Copy only the lines from the one with "The width and height of the screenshot is (714, 672)." through the end of the records, exactly as they stand. No pictures belong in the copy.

===== Data =====

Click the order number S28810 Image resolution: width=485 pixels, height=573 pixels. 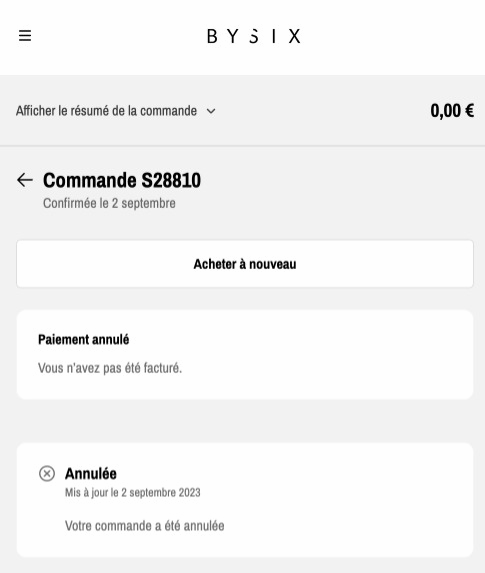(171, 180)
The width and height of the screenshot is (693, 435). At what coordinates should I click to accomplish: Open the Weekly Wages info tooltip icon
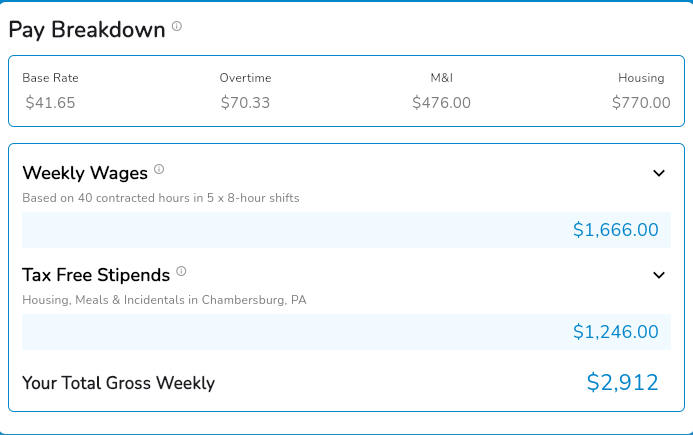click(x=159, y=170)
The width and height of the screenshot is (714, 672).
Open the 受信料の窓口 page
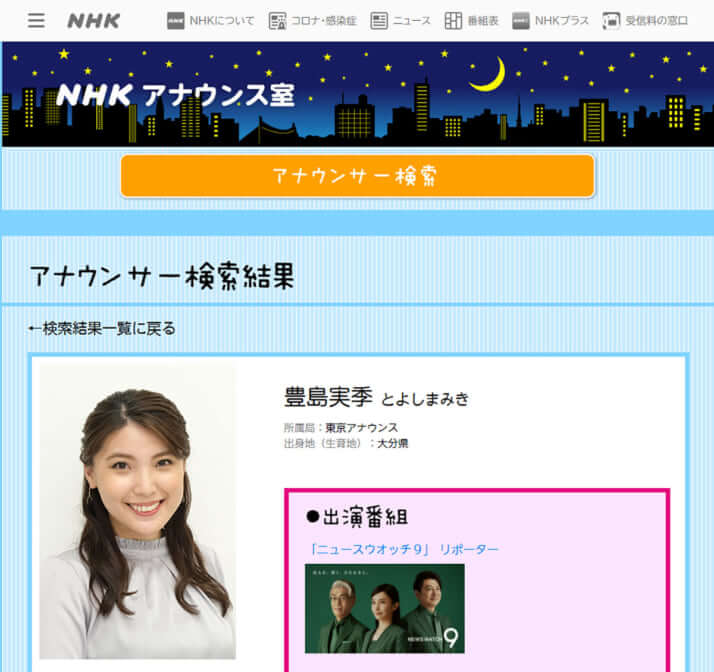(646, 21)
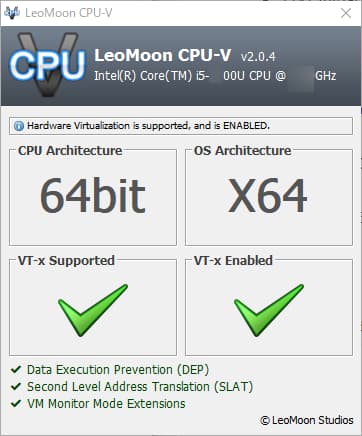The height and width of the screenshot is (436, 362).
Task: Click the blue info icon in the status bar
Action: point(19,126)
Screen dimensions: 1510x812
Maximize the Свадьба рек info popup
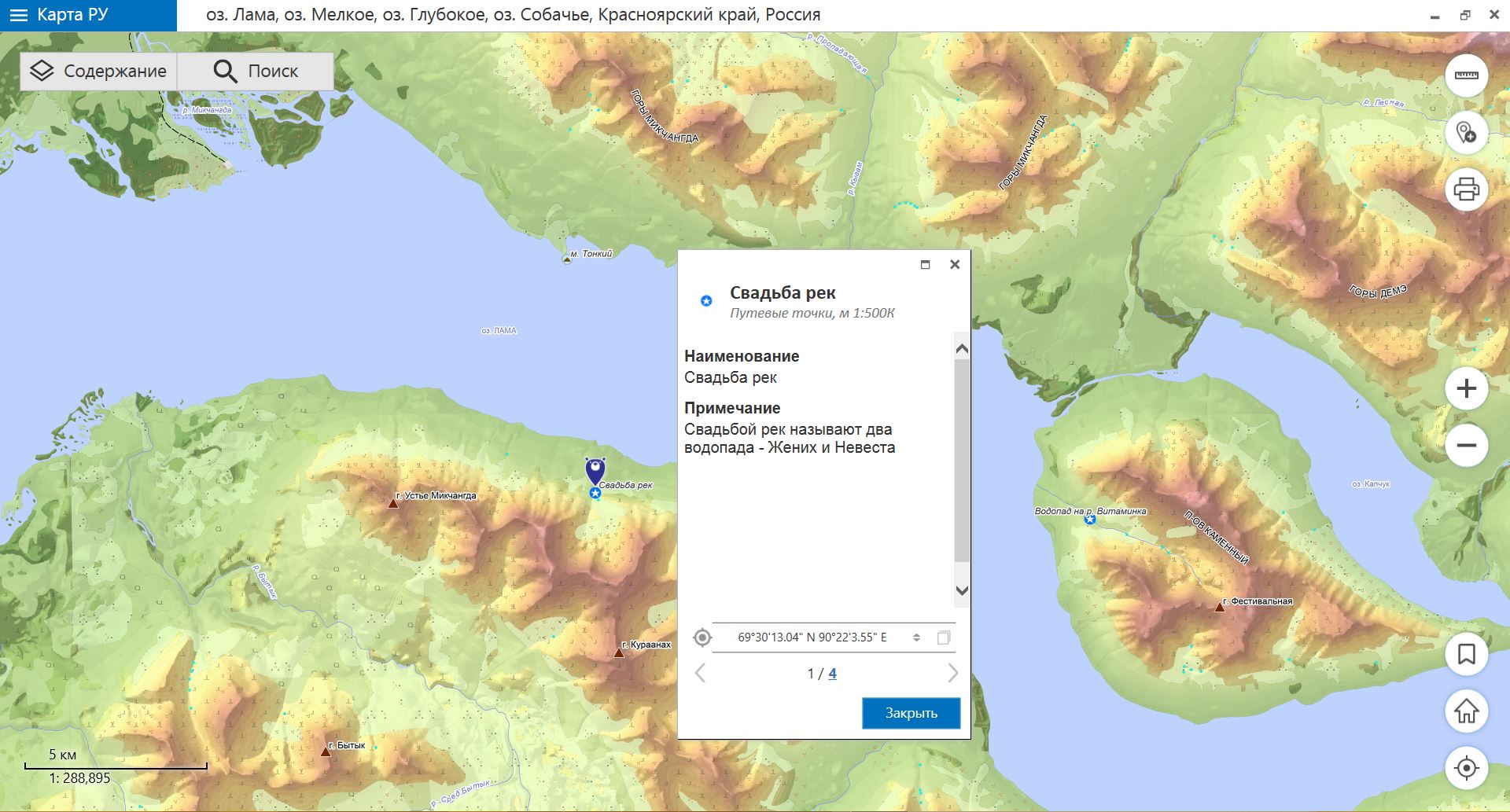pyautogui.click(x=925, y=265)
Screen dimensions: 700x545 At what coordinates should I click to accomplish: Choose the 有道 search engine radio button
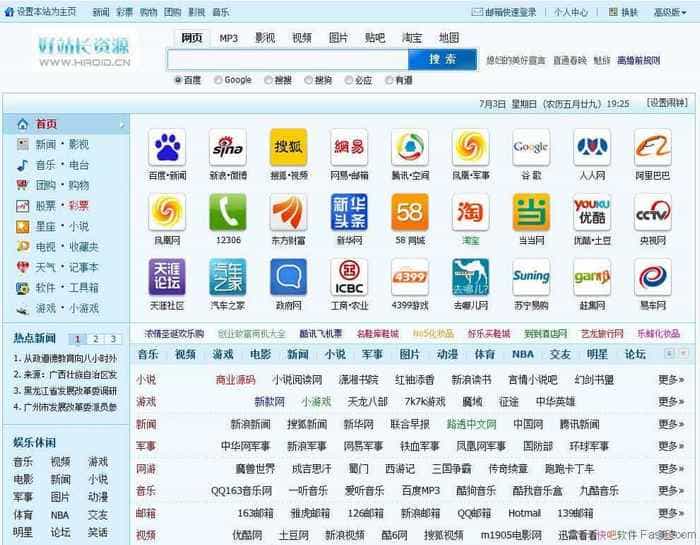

=====

Result of the exercise
The width and height of the screenshot is (714, 672).
Open the 受信料の窓口 page
(646, 21)
The height and width of the screenshot is (436, 362).
Task: Click the blue info icon in the status bar
Action: point(19,126)
Screen dimensions: 1510x812
Maximize the Свадьба рек info popup
pyautogui.click(x=925, y=265)
Screen dimensions: 700x545 At what coordinates should I click to accomplish: Choose the 有道 search engine radio button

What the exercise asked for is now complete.